The opening theme was "Galliard Battaglia" by Samuel Scheidt form the show's beginning until 19 April 2026.

==Notable contributors==
Contributors to the programme have included:
- Rachel Burrows
- Hilary Boyle
- Eric Cross
- Rachael Hegarty
- William Keohane
- Benedict Kiely
- Melosina Lenox-Conyngham
- Brian Leyden
- Bill Long
- John MacKenna
- Stella G. Mew
- Éilís Ní Dhuibhne
- Billy O'Callaghan
- Madeleine O'Rourke
- John Ryan
- Jessica Traynor
- Phil Young
- Seán J. White

==Bibliography==
Selections of pieces performed on the show have been published.
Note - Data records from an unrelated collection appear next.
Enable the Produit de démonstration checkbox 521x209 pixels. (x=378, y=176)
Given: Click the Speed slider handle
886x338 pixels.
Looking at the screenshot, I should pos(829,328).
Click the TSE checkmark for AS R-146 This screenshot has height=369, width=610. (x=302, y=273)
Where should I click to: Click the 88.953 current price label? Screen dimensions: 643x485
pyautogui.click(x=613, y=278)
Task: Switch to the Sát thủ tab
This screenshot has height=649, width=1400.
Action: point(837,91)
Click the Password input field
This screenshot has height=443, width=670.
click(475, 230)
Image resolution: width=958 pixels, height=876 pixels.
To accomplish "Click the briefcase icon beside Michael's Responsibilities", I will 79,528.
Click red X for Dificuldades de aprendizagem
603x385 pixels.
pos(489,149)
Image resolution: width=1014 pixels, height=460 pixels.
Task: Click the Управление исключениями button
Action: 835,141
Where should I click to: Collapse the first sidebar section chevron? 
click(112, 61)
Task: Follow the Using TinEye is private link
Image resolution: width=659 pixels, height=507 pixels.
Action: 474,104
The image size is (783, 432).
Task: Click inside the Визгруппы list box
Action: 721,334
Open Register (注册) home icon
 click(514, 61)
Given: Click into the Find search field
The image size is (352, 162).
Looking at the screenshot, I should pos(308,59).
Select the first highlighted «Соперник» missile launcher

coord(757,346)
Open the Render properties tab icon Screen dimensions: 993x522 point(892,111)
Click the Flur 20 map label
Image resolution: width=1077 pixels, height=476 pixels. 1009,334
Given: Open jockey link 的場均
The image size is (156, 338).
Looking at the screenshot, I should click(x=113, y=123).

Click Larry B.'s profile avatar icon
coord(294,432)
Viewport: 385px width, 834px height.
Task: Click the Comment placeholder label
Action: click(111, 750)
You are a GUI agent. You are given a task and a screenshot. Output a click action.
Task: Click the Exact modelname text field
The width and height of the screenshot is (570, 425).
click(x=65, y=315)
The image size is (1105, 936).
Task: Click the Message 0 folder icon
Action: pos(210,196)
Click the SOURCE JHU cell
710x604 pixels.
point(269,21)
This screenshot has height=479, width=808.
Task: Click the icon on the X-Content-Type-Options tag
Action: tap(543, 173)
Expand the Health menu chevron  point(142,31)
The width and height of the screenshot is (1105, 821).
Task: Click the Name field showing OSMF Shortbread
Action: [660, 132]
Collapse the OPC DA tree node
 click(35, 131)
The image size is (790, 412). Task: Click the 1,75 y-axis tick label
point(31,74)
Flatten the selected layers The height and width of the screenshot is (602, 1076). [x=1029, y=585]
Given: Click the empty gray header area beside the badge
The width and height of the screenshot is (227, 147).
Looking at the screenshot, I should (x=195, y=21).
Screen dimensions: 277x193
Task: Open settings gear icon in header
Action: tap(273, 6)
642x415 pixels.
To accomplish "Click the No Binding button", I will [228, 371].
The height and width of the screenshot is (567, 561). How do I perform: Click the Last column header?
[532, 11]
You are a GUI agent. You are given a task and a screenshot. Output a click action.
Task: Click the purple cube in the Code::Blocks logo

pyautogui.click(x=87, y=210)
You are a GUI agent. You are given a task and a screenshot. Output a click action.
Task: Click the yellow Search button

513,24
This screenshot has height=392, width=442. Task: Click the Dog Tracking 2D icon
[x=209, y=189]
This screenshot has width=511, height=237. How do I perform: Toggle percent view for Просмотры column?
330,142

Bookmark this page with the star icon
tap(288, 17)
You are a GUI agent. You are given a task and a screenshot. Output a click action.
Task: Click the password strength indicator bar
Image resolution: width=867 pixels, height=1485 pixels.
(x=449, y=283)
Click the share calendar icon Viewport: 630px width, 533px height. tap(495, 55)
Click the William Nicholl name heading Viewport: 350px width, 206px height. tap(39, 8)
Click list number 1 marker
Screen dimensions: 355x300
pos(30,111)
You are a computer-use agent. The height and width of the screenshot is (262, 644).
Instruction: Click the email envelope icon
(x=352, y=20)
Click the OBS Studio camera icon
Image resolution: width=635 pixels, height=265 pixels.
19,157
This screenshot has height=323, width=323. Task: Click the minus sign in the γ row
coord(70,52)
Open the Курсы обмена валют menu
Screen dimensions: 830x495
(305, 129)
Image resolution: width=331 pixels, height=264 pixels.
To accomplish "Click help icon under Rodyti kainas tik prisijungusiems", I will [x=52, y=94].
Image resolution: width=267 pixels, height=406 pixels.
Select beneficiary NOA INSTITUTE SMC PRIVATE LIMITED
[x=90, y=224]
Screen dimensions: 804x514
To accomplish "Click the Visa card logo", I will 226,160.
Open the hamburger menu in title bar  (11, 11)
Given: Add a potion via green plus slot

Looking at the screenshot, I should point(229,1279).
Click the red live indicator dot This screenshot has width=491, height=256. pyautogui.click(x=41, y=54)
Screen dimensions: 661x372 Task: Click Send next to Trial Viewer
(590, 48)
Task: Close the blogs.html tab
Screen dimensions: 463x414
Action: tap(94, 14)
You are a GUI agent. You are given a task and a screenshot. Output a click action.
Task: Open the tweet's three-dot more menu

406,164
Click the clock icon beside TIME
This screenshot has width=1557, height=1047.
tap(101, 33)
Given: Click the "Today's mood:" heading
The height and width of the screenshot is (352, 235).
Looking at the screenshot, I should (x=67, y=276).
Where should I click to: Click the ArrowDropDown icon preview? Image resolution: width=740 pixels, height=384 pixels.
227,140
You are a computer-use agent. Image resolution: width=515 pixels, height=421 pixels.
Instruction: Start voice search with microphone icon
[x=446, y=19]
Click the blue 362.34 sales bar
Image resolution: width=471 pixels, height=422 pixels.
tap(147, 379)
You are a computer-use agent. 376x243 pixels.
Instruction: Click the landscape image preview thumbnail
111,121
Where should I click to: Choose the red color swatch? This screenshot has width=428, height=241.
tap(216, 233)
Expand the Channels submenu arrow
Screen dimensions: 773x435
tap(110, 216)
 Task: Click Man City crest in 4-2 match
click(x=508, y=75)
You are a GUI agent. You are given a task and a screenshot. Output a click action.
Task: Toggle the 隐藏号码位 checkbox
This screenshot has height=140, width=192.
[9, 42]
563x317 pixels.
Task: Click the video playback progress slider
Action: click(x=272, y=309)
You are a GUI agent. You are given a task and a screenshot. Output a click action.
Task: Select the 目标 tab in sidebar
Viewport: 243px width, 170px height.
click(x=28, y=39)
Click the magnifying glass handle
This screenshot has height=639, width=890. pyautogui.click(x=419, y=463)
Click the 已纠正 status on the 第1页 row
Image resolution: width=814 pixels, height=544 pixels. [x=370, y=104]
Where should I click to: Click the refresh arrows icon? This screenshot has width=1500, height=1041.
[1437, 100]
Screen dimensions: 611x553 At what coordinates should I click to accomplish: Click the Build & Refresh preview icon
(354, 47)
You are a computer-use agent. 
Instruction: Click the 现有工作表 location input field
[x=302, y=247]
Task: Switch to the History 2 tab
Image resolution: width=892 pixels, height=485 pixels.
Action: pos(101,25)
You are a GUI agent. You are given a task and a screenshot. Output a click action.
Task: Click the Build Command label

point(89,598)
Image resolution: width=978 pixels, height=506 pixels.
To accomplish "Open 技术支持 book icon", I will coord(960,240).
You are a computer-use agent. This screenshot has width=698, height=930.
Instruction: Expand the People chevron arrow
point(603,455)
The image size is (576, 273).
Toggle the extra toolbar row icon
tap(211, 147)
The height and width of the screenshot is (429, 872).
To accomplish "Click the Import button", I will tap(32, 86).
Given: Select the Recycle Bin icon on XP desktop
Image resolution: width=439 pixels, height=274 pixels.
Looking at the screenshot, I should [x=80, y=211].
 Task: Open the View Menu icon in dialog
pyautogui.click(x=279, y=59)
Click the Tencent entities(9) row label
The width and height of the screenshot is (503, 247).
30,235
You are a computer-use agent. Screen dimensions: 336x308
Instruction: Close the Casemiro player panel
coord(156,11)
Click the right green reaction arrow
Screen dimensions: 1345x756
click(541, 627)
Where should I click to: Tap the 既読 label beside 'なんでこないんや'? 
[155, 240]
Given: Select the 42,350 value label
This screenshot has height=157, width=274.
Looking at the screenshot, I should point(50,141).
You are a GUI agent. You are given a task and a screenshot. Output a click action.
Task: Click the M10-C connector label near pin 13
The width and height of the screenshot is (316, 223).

- Heaney, Marie (2000). "Sunday Miscellany:A Selection from 1995-2000"
- Heaney, Marie (2004). "Sunday Miscellany:A Selection from 2003 and 2004"
- Ní Anluain, Clíodhna (2006). "Sunday Miscellany:A Selection from 2004-2006"
- Heaney, Marie (2009). "A Treasury of Sunday Miscellany"
- Ní Anluain, Clíodhna (2013). "September Sundays:As Heard on Sunday Miscellany"
- Ní Anluain, Clíodhna (2019). "Miscellany 50:Fifty Years of Sunday Miscellany"
- Binchy, Sarah (2023). "Sunday Miscellany:A Selection, 2018-2023"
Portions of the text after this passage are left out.